The question: This poet died in a sailing accident off Italy in 1822.
The other team's response: Percy Brysshe Shelley.
Lisa and I did the twitchy look-at-each-other-and-squint thing, because it's "Bysshe," not "Brysshe." And technically that's not correct. Then, not five minutes later...
The question: When was the term "United States of America" first used?
Our team: 1776 by Thomas Paine.
The answer was 1776, but we didn't get credit because we'd given extra information that was incorrect. (You guys see where this is going, don't you?) So Lisa and I had hissy fits back in our row, because the other team had given extraneous and incorrect information and they had received points for it.

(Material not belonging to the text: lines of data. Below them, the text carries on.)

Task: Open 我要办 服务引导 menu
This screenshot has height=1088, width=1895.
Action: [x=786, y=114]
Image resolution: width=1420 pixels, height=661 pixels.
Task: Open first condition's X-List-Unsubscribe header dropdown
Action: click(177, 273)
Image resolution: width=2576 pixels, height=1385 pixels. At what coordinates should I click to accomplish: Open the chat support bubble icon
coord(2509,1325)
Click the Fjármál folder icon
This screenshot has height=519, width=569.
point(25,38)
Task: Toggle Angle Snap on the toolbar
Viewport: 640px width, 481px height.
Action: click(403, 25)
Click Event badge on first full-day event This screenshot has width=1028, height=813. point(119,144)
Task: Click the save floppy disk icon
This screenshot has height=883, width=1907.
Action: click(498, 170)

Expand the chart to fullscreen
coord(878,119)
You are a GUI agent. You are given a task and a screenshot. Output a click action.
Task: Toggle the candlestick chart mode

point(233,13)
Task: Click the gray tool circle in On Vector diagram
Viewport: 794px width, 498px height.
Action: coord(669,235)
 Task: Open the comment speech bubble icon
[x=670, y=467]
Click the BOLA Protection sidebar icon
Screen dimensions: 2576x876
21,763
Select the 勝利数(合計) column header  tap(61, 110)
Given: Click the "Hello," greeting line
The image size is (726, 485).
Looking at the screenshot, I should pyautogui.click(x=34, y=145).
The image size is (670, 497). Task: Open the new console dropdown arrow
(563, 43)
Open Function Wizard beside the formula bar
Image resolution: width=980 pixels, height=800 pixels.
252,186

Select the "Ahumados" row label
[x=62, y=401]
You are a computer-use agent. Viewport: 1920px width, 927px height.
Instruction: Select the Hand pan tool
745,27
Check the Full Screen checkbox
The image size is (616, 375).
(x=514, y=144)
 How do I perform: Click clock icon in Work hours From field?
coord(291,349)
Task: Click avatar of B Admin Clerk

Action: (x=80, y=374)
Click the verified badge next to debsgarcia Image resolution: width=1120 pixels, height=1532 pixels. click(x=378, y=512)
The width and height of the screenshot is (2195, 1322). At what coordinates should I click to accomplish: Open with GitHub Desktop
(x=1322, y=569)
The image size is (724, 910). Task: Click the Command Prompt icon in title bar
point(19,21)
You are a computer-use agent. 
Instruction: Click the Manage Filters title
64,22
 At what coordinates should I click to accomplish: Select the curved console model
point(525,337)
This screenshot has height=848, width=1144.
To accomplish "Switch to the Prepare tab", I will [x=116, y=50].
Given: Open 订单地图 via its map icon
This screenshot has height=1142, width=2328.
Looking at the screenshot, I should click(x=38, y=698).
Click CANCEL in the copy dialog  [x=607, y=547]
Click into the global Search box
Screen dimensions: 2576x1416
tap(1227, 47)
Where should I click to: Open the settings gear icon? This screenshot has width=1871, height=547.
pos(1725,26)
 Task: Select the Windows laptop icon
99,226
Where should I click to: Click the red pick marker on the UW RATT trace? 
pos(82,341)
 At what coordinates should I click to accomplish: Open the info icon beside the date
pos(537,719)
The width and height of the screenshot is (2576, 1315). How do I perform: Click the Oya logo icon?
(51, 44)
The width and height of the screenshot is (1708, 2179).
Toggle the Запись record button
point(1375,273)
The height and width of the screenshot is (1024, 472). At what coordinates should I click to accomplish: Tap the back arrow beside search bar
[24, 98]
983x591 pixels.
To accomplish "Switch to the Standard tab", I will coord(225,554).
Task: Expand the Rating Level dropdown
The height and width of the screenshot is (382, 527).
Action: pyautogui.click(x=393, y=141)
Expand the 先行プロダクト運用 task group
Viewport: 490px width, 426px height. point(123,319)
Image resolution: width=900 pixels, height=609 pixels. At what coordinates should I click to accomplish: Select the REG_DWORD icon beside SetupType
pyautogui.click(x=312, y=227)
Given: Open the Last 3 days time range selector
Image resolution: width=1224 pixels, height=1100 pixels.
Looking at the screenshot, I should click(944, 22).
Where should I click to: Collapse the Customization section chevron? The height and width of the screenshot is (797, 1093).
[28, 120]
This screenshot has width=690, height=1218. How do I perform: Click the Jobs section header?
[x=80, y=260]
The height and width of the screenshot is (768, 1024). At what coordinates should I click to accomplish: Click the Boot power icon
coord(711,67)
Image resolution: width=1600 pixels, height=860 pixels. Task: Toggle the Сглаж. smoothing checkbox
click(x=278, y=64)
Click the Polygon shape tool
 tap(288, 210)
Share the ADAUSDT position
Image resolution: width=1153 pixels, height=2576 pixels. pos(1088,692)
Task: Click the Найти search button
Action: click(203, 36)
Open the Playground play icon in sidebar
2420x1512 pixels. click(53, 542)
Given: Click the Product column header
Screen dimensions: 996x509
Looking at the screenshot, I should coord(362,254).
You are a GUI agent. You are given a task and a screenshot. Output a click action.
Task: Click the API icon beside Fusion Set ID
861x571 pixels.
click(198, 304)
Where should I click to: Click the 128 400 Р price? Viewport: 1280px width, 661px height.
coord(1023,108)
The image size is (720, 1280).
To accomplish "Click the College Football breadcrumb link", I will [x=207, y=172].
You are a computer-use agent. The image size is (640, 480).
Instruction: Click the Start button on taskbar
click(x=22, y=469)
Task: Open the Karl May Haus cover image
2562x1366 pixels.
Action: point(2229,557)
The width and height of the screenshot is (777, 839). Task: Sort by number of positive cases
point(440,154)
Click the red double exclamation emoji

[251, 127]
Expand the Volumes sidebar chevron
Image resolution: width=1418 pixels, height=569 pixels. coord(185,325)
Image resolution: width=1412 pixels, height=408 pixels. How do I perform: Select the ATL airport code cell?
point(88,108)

And the two points the other team would have lost, coupled with the four points flagged and left out of the match, could have been enough to tie the game. Buuuut no.
Yet more evidence of the moderator's stupidity: "Was there more than one President Adams?"* She is apparently a home economics teacher. So presumably, she finished high school, graduated from some kind of college, etc. I honestly would have slashed her tires after that match, except it was ten of three by that time and we were too faint with hunger.
In other news, I reread Beowulf today and I have two full pages of notations as to its similarity with the Aeneid, including about forty passages describing armor and weaponry and two notes that just say "Hrothgar/Aeschere OTP". I have not really worked on my story, and I imagine this is eventually going to be worrying. But it's almost four in the morning, and I'm too tired to worry. Also too tired to go downstairs and get my pajamas out of the dryer.
*For those of you not in these Benighted States: There were two. John Adams and John Quincy Adams. Related, but not the same person. I honestly don't know how you could not know that. But then again I don't know how it's possible never to have heard (ha, you thought I was going to split that infinitive, didn't you?) of "Yes, Virginia, there is a Santa Claus," either. Damn, that sounds snotty. But what I mean is that I clearly have no idea what is common knowledge these days and what is esoteric bullshit that only people who read Trivial Pursuit cards for fun would know.